No entanto, há muito subtexto em “Todo dia”, com sutilezas inerentes a debates contemporâneos de extrema relevância: identidade de gênero, orientação sexual, transtornos psicológicos, conflitos familiares e muito mais. É surpreendente que o filme tenha a coragem de abordar matérias encaradas como espinhosas para algumas camadas sociais com tamanha naturalidade e tranquilidade, simplificando o que para alguns parece demasiado complexo. Não se trata de levantar uma bandeira – para os desavisados, algumas ideias são inseridas de maneira tão orgânica e suave que se tornam imperceptíveis. Dialogar inteligentemente sobre questões em face das quais a juventude se depara é bastante elogiável.

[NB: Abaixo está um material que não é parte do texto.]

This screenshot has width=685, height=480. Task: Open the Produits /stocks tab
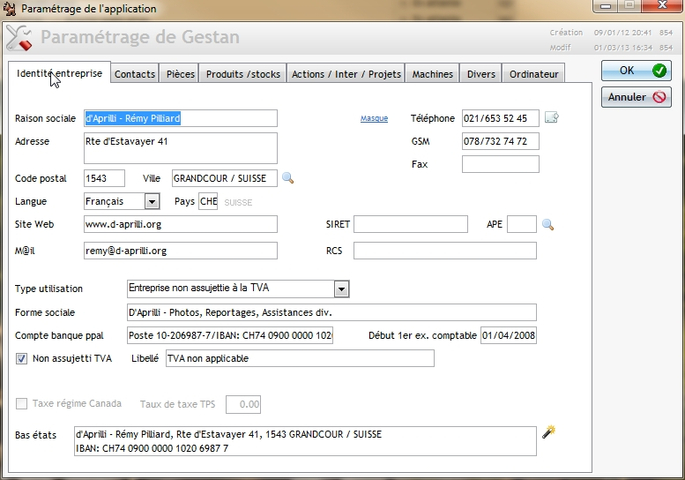[x=244, y=74]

A inspiração presente no roteiro, porém, não é reproduzida na direção – não que o roteiro seja perfeito, por exemplo, o arco dramático de Rhi parece apenas preencher lacunas na trama. Michael Sucsy apresenta um único momento memorável na tela: uma panorâmica em plano-sequência e filtro de cor azulada, em que A narra para Rhi um futuro hipotético. No resto, a melhora em relação a “Para sempre”, filme que ele dirigiu antes, é singela. Por exemplo, nos momentos de conexão entre A e Rhi, enquadramentos de two-shot seriam úteis ao invés de primeiros planos e planos médios que não sugerem muito.

Por outro lado, a direção de elenco é extraordinário. A Rhi de Angourie Rice é convincente, mas não é o ponto alto nas atuações. O fato de A habitar diversos corpos permite ao público conhecer o trabalho interpretativo de cada ator, pois geralmente a personalidade de A destoa bastante da essência da pessoa original. Justin, namorado de Rhi, é o maior exemplo, pois Justice Smith muda completamente enquanto este e enquanto A, parecendo, de fato, duas pessoas distintas. O mesmo ocorre com Nathan, vivido pelo ótimo Lucas Jade Zumann, cujo núcleo é bem instigante. O cast é muito plural, com artistas muito diferentes entre si (basta comparar Jeni Ross, Jacob Batalon e Ian Alexander, dentre outros). Há quase uma ode à pluralidade.

Embalado por uma razoável, alegre e suave trilha musical, “Todo dia” pode ser um romance inofensivo para um espectador ingênuo. Porém, aliando drama e fantasia, há muito mais que sugere o seu enredo. Basta se propor a enxergar além do exterior.